= Exercise requirements =
[1] According to the Metabolomics App document, which input file format holds both the data and the metadata?
[2] Copy the Metabolomics App document from "- El-MAVEN Internal Standards File from" up to and including "to the app.".
## Begin Document
Introduction
Overview
Metabolomics is one of the key research areas focusing on small molecules present in a tissue or cell. The Dual Mode Data Visualization (Metabolomics App) allows you to perform downstream analysis on single mode (either positive or negative mode) as well as dual mode (both positive and negative mode) targeted, semi-targeted (without retention time) and untargeted metabolomics data along with insightful visualizations. You are provided with the option to upload either the data as a .csv file from El-MAVEN in the group summary matrix format along with the cohort mapping file or as a .gct file format, which contains both the data and metadata. The app provides you with a variety of normalization methods, scaling options and data visualization functionalities, thereby allowing an efficient analysis of the data to get actionable insights.
Scope of the App
- Processes negative and positive mode unlabeled LC-MS data together.
- Works with .gct file format as well.
- Performs normalization and scaling on the data.
- Performs quality checks for internal standards, metabolites, and samples.
- Performs statistical analysis using limma and provide interactive visualizations.
Getting Started
User Input
To process single mode data, the following files are required:
- El-MAVEN Output File
- El-MAVEN Internal Standards File (Optional)
- Cohort Mapping File
To process dual mode data, the following files are required:
- El-MAVEN Output Files from both positive and negative mode

- El-MAVEN Internal Standards File from both, positive and negative modes (Optional)

- Cohort Mapping File
NOTE:
- An already processed .gct file can also serve as input to the app.
- The internal standard file is optional.
## End Document
## Begin Dataset records
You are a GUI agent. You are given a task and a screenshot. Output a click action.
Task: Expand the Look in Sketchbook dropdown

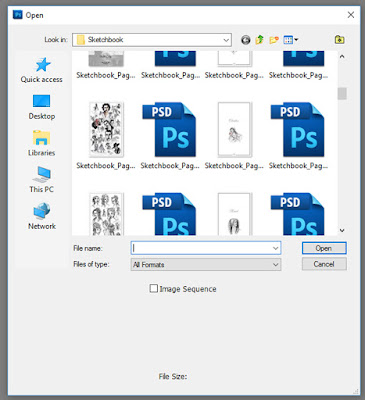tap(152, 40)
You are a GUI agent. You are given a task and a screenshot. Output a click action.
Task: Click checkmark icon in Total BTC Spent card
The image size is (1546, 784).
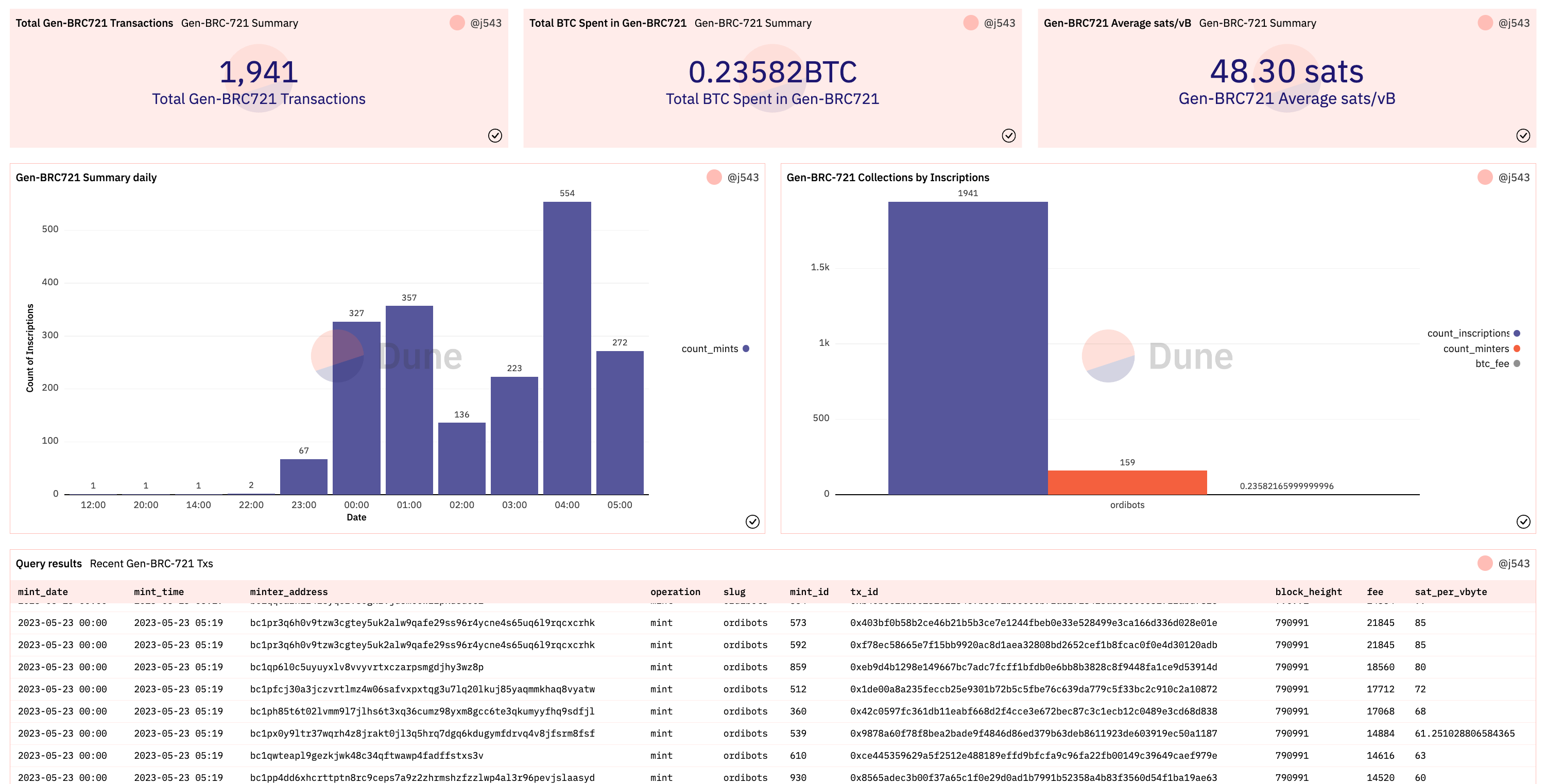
## End Dataset records
## Begin Dataset records
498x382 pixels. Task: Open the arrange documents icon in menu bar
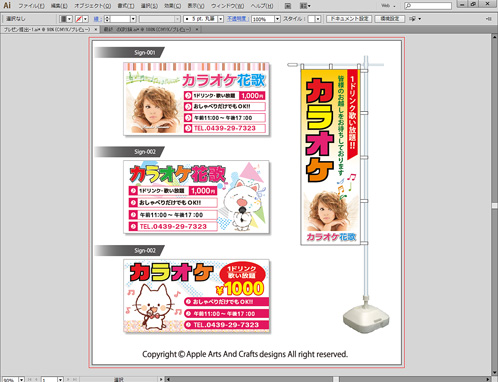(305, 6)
## End Dataset records
= Task-by-task solutions =
[1] The .gct file format.

[2]
- El-MAVEN Internal Standards File from both, positive and negative modes (Optional)

- Cohort Mapping File
NOTE:
- An already processed .gct file can also serve as input to the app.